38. Cf. Weinrib, "Causation and Wrongdoing," 424. An intentional destruction of another's property would, however, amount to an usurpation of proprietary sovereignty, and so such an act is, as Epstein has argued, morally indistinguishable from a taking; see Takings, 38.

39. Epstein thinks that strict liability achieves a reconciliation between the right to act and the right to security, inasmuch as everyone is free to act without taking account of others as long as he does not cause harm; see "Strict Liability," 203-204. However, this amounts to saying that the agent has a right to create risk for others as long as the risk does not materialize. It is difficult to see what a right to create risk would mean if it did not confer on the agent an immunity from responsibility for at least some materializations of risk.

40. An argument that loss and gain are not correlative in this situation has been put forward by Jules Coleman. The gain to the actor, he argues, equals the savings realized by foregoing precautions, and this gain would accrue whether or not anyone suffered a loss; see Jules Coleman, "Corrective Justice and Wrongful Gain," 11 J. Leg. Stud. 421, 424-427 (1982); cf.

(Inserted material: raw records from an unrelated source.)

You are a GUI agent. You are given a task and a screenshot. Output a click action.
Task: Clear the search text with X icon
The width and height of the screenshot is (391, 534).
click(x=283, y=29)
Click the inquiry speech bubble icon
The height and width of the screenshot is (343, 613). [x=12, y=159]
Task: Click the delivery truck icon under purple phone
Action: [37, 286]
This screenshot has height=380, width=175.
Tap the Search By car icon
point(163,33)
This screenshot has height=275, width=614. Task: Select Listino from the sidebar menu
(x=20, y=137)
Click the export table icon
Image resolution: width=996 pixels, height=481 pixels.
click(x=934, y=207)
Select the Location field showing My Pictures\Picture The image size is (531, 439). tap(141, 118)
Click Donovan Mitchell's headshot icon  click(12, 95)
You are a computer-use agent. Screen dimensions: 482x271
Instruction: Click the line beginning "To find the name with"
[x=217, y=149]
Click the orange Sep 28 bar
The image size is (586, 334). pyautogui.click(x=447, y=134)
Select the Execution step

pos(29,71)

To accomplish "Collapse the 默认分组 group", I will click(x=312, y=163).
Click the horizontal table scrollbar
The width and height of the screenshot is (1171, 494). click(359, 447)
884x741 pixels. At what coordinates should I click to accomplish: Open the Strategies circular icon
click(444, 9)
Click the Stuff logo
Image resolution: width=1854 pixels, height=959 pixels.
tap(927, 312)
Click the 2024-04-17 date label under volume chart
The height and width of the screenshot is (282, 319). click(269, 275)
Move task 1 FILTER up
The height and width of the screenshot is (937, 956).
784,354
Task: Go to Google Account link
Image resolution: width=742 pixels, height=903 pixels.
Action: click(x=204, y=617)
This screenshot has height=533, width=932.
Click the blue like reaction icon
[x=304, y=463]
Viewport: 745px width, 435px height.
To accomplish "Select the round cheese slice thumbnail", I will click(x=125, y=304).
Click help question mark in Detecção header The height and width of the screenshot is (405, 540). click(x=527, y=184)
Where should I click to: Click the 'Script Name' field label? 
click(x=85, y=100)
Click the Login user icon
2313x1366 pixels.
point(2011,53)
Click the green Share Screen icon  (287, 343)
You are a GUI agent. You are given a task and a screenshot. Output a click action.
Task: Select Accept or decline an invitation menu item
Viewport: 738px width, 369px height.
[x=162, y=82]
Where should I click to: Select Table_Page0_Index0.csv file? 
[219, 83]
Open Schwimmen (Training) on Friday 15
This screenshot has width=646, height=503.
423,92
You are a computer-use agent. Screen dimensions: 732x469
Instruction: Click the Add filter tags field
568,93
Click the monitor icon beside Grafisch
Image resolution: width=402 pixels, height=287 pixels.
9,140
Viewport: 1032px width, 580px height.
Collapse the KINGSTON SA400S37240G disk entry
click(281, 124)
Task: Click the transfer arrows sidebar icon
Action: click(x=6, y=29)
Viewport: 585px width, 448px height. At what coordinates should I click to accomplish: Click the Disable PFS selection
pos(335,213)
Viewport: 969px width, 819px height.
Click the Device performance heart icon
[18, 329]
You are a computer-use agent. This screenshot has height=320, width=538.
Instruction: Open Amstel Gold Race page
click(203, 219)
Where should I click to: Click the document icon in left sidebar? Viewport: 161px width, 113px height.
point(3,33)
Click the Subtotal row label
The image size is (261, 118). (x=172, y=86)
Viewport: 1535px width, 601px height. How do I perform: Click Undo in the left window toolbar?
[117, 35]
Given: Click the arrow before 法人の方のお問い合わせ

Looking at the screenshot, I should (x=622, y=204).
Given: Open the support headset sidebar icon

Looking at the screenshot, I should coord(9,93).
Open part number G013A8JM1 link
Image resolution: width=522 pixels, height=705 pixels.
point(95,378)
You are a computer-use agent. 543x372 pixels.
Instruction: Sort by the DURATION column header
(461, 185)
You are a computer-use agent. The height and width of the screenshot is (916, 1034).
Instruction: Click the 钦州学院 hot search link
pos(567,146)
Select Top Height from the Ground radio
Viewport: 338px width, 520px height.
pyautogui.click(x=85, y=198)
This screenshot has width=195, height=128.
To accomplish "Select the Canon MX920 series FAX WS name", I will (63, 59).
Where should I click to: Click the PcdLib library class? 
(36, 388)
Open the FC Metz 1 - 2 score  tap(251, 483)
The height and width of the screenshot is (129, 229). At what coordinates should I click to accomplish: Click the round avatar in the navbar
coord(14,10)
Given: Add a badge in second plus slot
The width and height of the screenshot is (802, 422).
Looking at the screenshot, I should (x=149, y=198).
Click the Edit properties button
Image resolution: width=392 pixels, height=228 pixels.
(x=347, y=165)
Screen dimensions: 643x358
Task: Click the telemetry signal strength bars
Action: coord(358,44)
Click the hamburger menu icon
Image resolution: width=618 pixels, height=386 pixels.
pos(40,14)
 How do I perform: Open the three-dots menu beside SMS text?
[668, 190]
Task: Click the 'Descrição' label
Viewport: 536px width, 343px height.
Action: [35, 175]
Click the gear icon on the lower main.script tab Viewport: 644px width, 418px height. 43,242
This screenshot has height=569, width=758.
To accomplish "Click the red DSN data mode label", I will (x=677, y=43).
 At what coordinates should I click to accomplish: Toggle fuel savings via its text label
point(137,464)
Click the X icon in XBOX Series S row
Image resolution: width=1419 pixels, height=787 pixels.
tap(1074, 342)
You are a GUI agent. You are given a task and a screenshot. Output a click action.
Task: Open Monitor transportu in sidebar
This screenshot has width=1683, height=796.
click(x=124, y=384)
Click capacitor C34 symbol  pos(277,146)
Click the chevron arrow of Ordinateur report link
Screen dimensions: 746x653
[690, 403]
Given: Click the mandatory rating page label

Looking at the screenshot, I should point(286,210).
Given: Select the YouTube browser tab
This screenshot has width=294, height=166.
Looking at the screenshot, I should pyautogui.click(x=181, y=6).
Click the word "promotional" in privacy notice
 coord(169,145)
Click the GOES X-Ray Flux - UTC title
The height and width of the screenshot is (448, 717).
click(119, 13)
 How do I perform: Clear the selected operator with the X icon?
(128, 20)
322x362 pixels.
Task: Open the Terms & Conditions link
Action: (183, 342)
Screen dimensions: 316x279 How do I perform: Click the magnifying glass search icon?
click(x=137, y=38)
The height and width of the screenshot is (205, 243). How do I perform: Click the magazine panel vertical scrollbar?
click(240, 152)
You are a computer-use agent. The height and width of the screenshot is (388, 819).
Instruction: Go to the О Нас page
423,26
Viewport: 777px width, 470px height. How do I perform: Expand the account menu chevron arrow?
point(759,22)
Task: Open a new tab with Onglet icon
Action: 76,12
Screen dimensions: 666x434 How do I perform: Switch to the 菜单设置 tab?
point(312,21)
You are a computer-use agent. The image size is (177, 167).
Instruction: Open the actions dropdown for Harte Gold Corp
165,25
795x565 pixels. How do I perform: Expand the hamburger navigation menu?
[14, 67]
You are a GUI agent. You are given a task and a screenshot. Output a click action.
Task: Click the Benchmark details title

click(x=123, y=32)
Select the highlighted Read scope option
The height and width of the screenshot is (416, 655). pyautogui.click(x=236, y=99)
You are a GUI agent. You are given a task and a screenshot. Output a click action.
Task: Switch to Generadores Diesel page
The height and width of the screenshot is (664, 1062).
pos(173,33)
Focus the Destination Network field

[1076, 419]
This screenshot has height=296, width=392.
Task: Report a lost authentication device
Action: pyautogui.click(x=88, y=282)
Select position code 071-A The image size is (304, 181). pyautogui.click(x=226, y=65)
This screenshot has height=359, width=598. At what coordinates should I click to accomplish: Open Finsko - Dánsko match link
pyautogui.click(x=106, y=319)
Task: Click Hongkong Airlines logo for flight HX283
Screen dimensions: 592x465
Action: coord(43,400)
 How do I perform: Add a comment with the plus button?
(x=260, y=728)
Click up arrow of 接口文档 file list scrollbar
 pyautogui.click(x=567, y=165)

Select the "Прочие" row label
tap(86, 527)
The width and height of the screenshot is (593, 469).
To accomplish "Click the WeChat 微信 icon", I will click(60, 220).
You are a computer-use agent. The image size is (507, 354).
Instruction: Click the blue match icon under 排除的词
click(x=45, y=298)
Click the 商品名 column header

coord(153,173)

Stephen Perry, "The Moral Foundations of Tort Law," 77 Iowa L. Rev. 449, 457-461. Coleman has lately modified his views somewhat; see "The Mixed Conception of Corrective Justice," 77 Iowa L. Rev. 427 (1992).

41. "Toward a Moral Theory of Negligence Law," above n. 17; "Causation and Wrongdoing," above n. 17; "Right and Advantage in Private Law," 10 Cardozo L. Rev. 1283 (1989); "Understanding Tort Law," above n. 17; "The Special Morality of Tort Law," above n. 19; The Idea of Private Law, above n. 17.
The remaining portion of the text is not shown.